Kami sadar kami akan berpisah dengan teman-teman dan entah apakah kami akan
bertemu kembali atau tidak. Kelak kami akan menjadi apa? Kami tidak tahu, semua
itu adalah rahasia Ilahi.
Allah
mendengar dan mengabulkan semua doa dan harapan orang tuaku, yang selalu
kudengar saat ibuku selesai menunaikan shalat Tahajud di keheningan malam yang
sepi. Bersamaan dengan mengalirnya airmata dari bola matanya yang indah
kemudian sebait doa pun meluncur dari bibirnya. Tak henti-hentinya ibu selalu
mendoakan aku, demi kebahagiaanku, keberhasilanku. Kadang aku berpikir kapankah
ibu tidur? Setiap aku terbangun ibu sedang berzikir, berdoa, mengaji, shalat
dan banyak lagi serangkaian ibadah yang dilakukannya.
Selepas
SMA aku diterima di Perguruan Tinggi Negeri yang paling terkemuka di Indonesia,
dengan jurusan yang diminati banyak pelajar SMA yaitu Fakultas Kedokteran
Universitas Indonesia (UI).
Terima
kasih Ya Allah, Kau mengabulkan cita-citaku menjadi mahasiswa kedokteran
apalagi di Universitas Indonesia. Subhanallah tiada henti-hentinya aku
bersyukur.
Mendapat
kenikmatan besar dan musibah
memilukan
Qadarullah, mungkin karena kelewat bahagianya mendengar aku diterima
di Fakultas Kedokteran UI, ayahku kena serangan jantung kemudian meninggal
dunia. Sejak itu ibuku hijrah ke Jakarta, menemaniku karena aku saat itu belum
sempurna betul. Setelah mengantarkan aku ke kampus, ibu pergi bekerja sebagai
pembantu rumah tangga di rumah seorang dokter yang kebetulan menjadi dosenku,
namanya dr. Sudiyanto SpBO (dokter Spesialis Bedah Orthopedi). Dosen yang baik
hati ini memiliki 2 anak yang secara kebetulan anak sulungnya adalah
kakak kelasku, 3 tahun diatasku.
Dr
Sudiyanto pun merasa prihatin dengan kondisiku, sehingga dengan tulus
membantuku pengobatanku dengan terapi medis secara gratis. Alhamdulillah dalam
jangka waktu 1,5 tahun aku sudah dapat berjalan dan tanganku dapat digerakkan
dengan lentur seperti teman-temanku yang lainnya.
Sepeninggal
ayah, aku mendapatkan beasiswa karena aku termasuk anak yatim yang berprestasi,
dan dari keluarga yang miskin.
Hari
demi hari kulalui bersama ibuku, dengan kesetiaannya ibuku selalu menemani aku
dalam belajar, selalu memberi semangat, menjadi inspirasiku dalam menyelesaikan
studiku. Dalam jangka waktu 5 tahun aku lulus sebagai dokter umum, kemudian
dilanjutkan ke jenjang pendidikan yang lebih tinggi sebagai dokter spesialis
bedah orthopedic, sesuai cita-citaku dulu. Pendidikan ini pun dapat
kuselesaikan dalam jangka waktu 3 tahun. Allahu akbar!

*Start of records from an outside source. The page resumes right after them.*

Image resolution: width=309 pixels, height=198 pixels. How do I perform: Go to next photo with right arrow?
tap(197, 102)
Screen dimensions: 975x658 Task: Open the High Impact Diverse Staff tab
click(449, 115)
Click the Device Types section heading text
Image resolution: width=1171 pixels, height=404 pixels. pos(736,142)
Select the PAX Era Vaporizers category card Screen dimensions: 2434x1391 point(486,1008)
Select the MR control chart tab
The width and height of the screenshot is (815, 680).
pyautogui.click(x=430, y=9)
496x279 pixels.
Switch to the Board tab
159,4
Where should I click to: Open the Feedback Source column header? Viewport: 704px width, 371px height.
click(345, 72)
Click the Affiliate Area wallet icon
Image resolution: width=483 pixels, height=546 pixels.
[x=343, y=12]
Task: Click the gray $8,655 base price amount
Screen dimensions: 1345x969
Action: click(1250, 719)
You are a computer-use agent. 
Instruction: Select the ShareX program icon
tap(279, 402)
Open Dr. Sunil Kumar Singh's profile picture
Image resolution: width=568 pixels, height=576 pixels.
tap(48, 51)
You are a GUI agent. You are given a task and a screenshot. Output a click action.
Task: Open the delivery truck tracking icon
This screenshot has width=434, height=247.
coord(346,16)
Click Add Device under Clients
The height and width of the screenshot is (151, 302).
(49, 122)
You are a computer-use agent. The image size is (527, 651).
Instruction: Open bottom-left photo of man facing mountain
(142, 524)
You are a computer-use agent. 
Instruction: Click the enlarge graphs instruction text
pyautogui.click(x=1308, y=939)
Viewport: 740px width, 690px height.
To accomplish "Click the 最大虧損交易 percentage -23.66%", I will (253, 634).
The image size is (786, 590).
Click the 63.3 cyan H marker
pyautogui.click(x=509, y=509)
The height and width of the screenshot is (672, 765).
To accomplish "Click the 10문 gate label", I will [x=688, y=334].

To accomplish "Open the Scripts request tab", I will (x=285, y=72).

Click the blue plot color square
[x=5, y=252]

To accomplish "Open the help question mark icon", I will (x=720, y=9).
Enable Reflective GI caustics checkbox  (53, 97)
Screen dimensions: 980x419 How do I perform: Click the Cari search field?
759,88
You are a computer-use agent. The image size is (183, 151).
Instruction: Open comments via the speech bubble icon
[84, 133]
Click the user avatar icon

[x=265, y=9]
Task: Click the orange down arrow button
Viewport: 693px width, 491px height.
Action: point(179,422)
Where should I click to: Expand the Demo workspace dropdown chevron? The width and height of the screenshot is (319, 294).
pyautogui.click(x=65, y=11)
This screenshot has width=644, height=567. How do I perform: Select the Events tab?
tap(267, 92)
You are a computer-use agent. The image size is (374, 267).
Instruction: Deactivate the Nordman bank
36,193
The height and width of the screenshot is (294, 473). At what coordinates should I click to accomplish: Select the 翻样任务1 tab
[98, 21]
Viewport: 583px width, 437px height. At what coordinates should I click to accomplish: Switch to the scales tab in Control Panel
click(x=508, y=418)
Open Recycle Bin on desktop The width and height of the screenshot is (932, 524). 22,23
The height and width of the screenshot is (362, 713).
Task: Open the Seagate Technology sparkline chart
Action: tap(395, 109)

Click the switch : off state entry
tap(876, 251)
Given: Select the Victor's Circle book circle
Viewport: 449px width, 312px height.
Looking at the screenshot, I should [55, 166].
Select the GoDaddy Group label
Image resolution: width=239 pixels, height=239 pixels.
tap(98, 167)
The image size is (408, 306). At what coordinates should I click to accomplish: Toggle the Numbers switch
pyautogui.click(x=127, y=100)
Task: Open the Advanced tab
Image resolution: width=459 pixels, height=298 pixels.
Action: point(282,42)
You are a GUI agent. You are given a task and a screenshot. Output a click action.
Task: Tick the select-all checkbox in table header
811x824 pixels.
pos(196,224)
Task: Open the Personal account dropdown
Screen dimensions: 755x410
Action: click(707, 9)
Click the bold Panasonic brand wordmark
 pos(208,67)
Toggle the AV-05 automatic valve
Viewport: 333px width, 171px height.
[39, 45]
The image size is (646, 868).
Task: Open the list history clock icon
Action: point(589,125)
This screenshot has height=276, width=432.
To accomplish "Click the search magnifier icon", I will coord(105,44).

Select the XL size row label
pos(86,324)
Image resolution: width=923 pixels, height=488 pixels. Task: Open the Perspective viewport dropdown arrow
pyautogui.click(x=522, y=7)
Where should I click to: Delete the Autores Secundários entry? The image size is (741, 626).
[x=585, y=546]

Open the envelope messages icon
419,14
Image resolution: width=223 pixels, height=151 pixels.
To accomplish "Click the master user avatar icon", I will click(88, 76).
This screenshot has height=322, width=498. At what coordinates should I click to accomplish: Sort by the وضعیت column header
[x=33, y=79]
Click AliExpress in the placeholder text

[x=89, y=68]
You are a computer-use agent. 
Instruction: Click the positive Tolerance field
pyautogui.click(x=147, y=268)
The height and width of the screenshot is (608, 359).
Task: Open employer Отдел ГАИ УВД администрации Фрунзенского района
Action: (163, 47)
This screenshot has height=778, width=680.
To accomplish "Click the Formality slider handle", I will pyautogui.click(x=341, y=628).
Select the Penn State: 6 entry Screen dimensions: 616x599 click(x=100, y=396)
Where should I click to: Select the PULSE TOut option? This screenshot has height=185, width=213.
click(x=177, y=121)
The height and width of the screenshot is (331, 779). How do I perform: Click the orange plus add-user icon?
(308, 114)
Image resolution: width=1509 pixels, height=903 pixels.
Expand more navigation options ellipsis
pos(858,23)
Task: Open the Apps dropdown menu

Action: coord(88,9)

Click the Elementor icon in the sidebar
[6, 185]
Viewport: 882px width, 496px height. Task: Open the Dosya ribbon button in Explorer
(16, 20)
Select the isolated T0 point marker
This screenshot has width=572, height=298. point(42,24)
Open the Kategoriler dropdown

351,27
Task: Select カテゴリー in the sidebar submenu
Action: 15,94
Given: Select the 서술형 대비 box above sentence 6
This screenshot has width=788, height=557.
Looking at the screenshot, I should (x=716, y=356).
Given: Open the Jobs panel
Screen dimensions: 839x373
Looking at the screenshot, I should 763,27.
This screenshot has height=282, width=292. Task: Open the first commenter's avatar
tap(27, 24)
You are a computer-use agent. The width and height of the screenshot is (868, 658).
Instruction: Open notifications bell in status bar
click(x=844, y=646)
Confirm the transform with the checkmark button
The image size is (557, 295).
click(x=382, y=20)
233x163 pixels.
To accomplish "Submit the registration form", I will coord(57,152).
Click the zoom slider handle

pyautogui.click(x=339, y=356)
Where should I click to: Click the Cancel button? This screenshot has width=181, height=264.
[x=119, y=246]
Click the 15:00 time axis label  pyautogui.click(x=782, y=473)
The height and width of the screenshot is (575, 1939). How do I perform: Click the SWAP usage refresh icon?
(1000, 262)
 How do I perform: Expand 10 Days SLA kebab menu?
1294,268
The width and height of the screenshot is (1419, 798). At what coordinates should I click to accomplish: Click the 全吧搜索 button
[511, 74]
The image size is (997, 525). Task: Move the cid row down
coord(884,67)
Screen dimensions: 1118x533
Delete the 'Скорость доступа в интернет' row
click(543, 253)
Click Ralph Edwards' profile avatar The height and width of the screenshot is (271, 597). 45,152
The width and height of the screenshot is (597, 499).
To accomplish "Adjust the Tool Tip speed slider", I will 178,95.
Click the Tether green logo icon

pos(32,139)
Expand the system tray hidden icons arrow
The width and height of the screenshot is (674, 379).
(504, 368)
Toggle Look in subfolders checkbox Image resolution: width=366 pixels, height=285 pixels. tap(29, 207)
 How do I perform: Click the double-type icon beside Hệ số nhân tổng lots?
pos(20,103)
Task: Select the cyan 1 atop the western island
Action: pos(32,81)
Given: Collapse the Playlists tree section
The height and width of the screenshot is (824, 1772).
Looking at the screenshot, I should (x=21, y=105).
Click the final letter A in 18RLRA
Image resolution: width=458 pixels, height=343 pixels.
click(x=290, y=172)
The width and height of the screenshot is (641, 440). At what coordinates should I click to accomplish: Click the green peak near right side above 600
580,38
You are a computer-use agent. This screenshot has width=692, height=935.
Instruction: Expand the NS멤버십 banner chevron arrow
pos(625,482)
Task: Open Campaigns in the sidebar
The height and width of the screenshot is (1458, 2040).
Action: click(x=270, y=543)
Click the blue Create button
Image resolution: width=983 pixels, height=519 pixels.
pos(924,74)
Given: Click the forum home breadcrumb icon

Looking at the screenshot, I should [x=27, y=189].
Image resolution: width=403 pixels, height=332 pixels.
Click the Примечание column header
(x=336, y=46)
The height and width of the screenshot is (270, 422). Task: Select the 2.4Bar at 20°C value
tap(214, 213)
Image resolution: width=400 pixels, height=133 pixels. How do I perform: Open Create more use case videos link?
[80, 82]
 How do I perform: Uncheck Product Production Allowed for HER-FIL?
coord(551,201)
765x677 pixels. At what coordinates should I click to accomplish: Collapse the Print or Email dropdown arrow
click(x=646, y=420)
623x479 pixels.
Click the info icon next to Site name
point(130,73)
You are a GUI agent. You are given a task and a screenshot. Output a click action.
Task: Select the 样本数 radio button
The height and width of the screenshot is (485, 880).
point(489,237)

...Ibu telah mengantarkan aku menjadi seorang dokter dengan
kelembutan, kesabaran, ketekunan, dan doa tulus yang dikabulkan Allah...
Tibalah
saatnya aku menjalani wisuda sebagai Dokter Spesialis Bedah Ortopedi. Dalam
hatiku dan selalu dipenuhi rasa syukur kepada Allah. Malam hari sebelum wisuda
aku tidak bisa tidur, kupandangi wajah ibuku yang sudah tampak tua kelelahan,
aku hanya bisa berucap lembut: “Ibuuuuu, terima kasih karena kau telah
mengantarkan aku menjadi seorang dokter dengan kelembutan, kehangatan, kesabaran,
ketekunan, yang pasti doamu sangat tulus untukku, Allah telah mengabulkan
doamu. Aku persembahkan gelar dan ijazahku untukmu, engkaulah yang patut
mendapatkan gelar itu. Ibuuuu aku sangat mencintaimu…”
Tanpa
terasa matahari pun muncul dari persembunyiannya, aku dan ibuku sibuk
mempersiapkan diri untuk menghadiri upacara wisuda. Kami berangkat dengan
menggunakan becak, namun tiba-tiba kami dikejutkan dengan kedatangan Dr Ade
Sutisna, putra sulung Dr Sudiyanto.
Saat
itu kami hendak menaiki becak yang sudah kami pesan, dengan sedikit memaksa
beliau mengajak kami untuk ikut masuk ke dalam kendaraannya. Sebagai
penghargaan padanya akhirnya kami mengikutinya. Sesampainya di kampus UI
ternyata aku sudah ditunggu oleh Dr Sudiyanto dan istrinya.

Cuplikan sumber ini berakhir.